Items from a dataset:
# # # # #

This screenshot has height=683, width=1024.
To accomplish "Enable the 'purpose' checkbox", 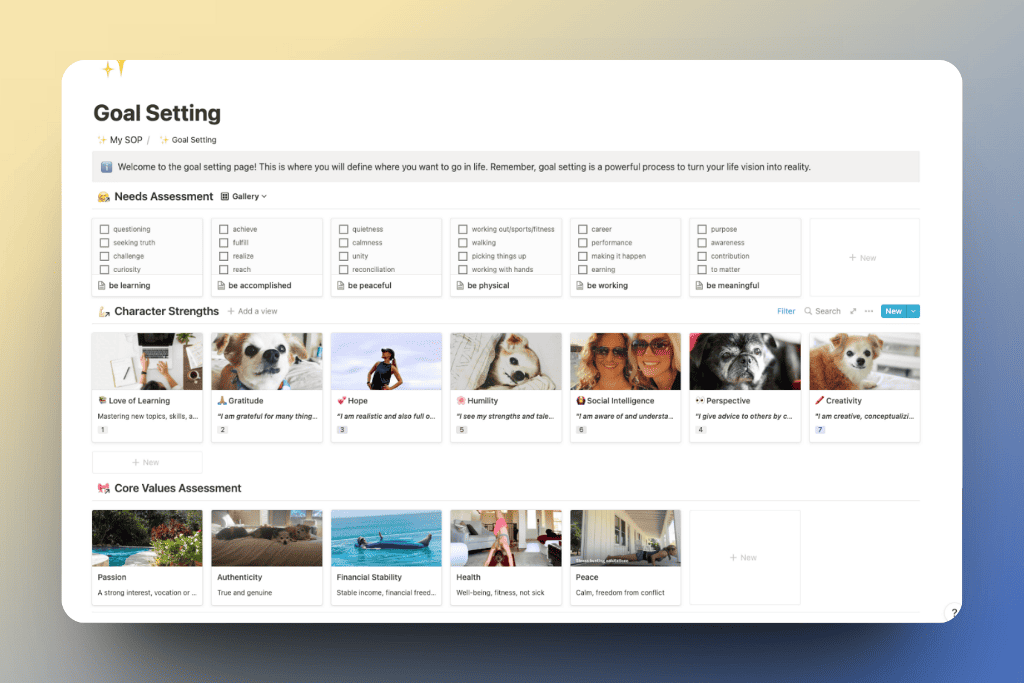I will pos(702,229).
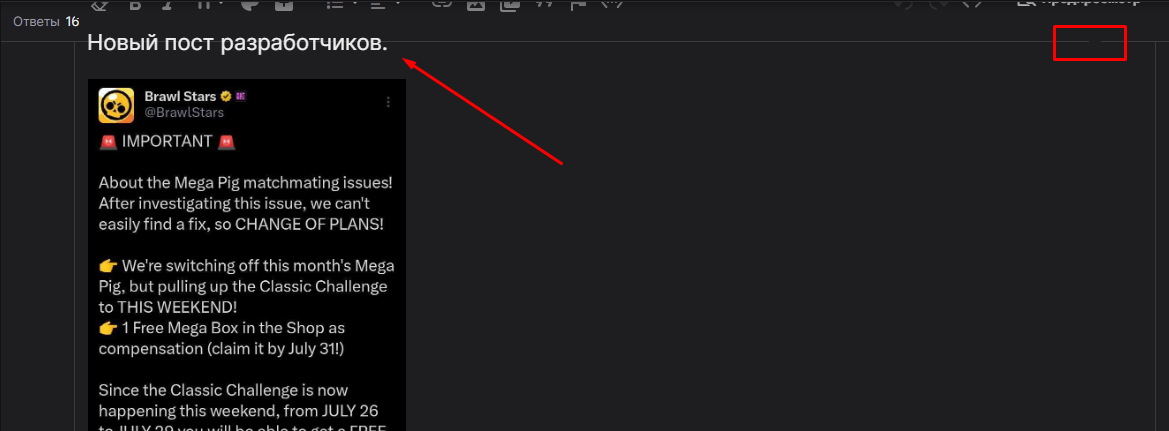Undo the last edit in the editor
Screen dimensions: 1169x431
(903, 4)
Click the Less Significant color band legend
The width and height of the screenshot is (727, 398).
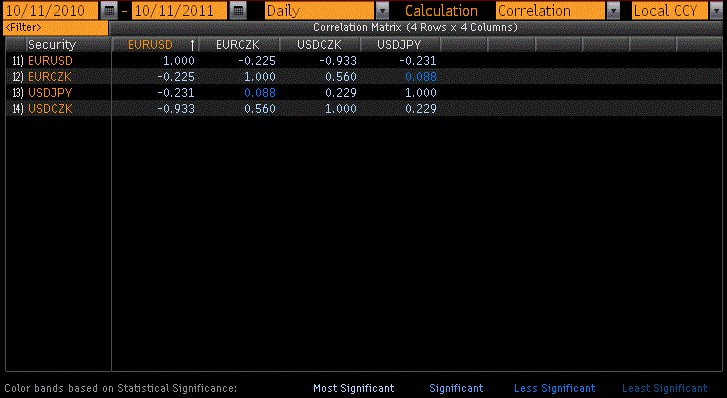point(555,388)
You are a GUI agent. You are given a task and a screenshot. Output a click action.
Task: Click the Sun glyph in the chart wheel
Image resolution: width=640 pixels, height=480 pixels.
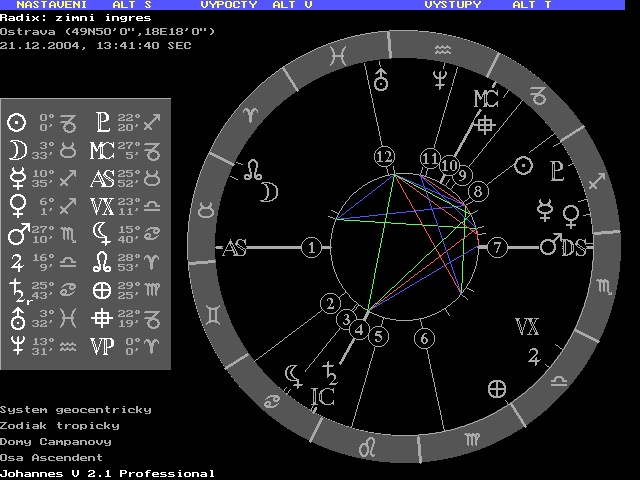pyautogui.click(x=523, y=165)
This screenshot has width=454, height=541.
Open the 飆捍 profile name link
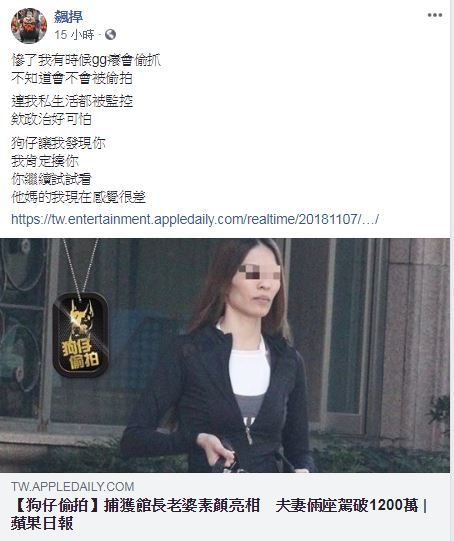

# # # # #

What needs to be done:
Transcribe exactly, and only, the lines from the line with "Task: Click the Sun glyph in the chart wheel" through the last line of the records, inclusive; the pictures do not belong in the copy.

Response:
Task: Click the Sun glyph in the chart wheel
Image resolution: width=640 pixels, height=480 pixels.
pyautogui.click(x=523, y=165)
This screenshot has width=454, height=541.
Open the 飆捍 profile name link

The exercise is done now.